PROBLEM TO SOLVE - The expected output is exactly the lines below, starting at the line with "Open the first gray video unit icon" and ending at the line with "This screenshot has height=789, width=845.", both included; no other line belongs in it.

------------------------

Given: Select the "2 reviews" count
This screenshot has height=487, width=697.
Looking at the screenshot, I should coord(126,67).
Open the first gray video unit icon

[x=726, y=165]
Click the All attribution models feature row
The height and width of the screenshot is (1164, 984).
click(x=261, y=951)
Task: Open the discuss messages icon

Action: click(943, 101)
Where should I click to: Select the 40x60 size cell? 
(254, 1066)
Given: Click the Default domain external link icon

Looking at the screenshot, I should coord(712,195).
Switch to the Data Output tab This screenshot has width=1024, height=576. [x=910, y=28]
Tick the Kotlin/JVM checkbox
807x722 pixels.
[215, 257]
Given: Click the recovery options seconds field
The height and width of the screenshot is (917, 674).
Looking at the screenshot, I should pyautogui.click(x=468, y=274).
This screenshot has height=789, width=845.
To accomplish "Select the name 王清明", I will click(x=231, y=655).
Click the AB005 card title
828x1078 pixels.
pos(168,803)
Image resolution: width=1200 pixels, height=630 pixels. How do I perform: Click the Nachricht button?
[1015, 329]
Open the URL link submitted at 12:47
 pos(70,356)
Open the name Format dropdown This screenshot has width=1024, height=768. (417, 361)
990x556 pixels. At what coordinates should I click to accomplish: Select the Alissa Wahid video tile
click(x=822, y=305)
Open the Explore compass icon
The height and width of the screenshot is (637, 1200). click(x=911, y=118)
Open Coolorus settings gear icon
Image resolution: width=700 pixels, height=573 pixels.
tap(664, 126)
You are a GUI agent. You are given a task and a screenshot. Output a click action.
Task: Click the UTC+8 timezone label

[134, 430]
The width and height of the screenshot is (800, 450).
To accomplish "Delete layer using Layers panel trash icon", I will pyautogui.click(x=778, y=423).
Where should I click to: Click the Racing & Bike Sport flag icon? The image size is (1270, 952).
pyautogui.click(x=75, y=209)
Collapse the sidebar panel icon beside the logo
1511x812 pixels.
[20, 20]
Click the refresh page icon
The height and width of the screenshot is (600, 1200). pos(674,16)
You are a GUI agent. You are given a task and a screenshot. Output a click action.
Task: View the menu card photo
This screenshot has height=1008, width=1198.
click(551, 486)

------------------------

EXPECTED ANSWER -
Open the first gray video unit icon

[x=726, y=165]
Click the All attribution models feature row
The height and width of the screenshot is (1164, 984).
click(x=261, y=951)
Task: Open the discuss messages icon

Action: click(943, 101)
Where should I click to: Select the 40x60 size cell? 
(254, 1066)
Given: Click the Default domain external link icon

Looking at the screenshot, I should coord(712,195).
Switch to the Data Output tab This screenshot has width=1024, height=576. [x=910, y=28]
Tick the Kotlin/JVM checkbox
807x722 pixels.
[215, 257]
Given: Click the recovery options seconds field
The height and width of the screenshot is (917, 674).
Looking at the screenshot, I should pyautogui.click(x=468, y=274).
This screenshot has height=789, width=845.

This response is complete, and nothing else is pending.